**TASK DESCRIPTION**
Reproduce each of the following items line for line, with no changes.

**MATERIAL FOR THIS TASK**
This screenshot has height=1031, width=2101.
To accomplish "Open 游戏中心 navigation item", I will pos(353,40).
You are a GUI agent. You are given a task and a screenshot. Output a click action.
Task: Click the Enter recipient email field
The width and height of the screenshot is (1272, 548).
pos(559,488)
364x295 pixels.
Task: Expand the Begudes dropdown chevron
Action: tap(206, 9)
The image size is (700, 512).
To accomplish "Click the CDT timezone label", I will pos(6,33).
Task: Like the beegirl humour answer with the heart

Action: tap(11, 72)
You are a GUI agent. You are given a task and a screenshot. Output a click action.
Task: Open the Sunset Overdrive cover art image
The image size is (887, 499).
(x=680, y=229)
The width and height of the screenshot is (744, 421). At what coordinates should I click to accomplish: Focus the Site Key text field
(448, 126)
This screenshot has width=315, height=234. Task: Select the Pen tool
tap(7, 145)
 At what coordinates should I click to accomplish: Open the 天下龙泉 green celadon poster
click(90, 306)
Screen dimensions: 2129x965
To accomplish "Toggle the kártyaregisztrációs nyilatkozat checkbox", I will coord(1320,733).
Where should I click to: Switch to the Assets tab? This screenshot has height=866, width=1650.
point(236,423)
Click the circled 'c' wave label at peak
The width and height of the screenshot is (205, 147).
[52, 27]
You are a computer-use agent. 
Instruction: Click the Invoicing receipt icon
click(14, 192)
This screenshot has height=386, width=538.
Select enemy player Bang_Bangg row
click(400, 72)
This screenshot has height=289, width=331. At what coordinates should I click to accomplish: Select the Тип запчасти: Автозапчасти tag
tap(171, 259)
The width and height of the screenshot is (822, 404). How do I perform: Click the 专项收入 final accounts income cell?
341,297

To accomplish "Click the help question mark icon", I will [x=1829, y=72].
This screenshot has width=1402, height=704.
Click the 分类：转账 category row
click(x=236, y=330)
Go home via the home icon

**ANSWER TO THIS TASK**
This screenshot has height=1031, width=2101.
To accomplish "Open 游戏中心 navigation item", I will pos(353,40).
You are a GUI agent. You are given a task and a screenshot. Output a click action.
Task: Click the Enter recipient email field
The width and height of the screenshot is (1272, 548).
pos(559,488)
364x295 pixels.
Task: Expand the Begudes dropdown chevron
Action: tap(206, 9)
The image size is (700, 512).
To accomplish "Click the CDT timezone label", I will pos(6,33).
Task: Like the beegirl humour answer with the heart

Action: tap(11, 72)
You are a GUI agent. You are given a task and a screenshot. Output a click action.
Task: Open the Sunset Overdrive cover art image
The image size is (887, 499).
(x=680, y=229)
The width and height of the screenshot is (744, 421). At what coordinates should I click to accomplish: Focus the Site Key text field
(448, 126)
This screenshot has width=315, height=234. Task: Select the Pen tool
tap(7, 145)
 At what coordinates should I click to accomplish: Open the 天下龙泉 green celadon poster
click(90, 306)
Screen dimensions: 2129x965
To accomplish "Toggle the kártyaregisztrációs nyilatkozat checkbox", I will coord(1320,733).
Where should I click to: Switch to the Assets tab? This screenshot has height=866, width=1650.
point(236,423)
Click the circled 'c' wave label at peak
The width and height of the screenshot is (205, 147).
[52, 27]
You are a computer-use agent. 
Instruction: Click the Invoicing receipt icon
click(14, 192)
This screenshot has height=386, width=538.
Select enemy player Bang_Bangg row
click(400, 72)
This screenshot has height=289, width=331. At what coordinates should I click to accomplish: Select the Тип запчасти: Автозапчасти tag
tap(171, 259)
The width and height of the screenshot is (822, 404). How do I perform: Click the 专项收入 final accounts income cell?
341,297

To accomplish "Click the help question mark icon", I will [x=1829, y=72].
This screenshot has width=1402, height=704.
Click the 分类：转账 category row
click(x=236, y=330)
Go home via the home icon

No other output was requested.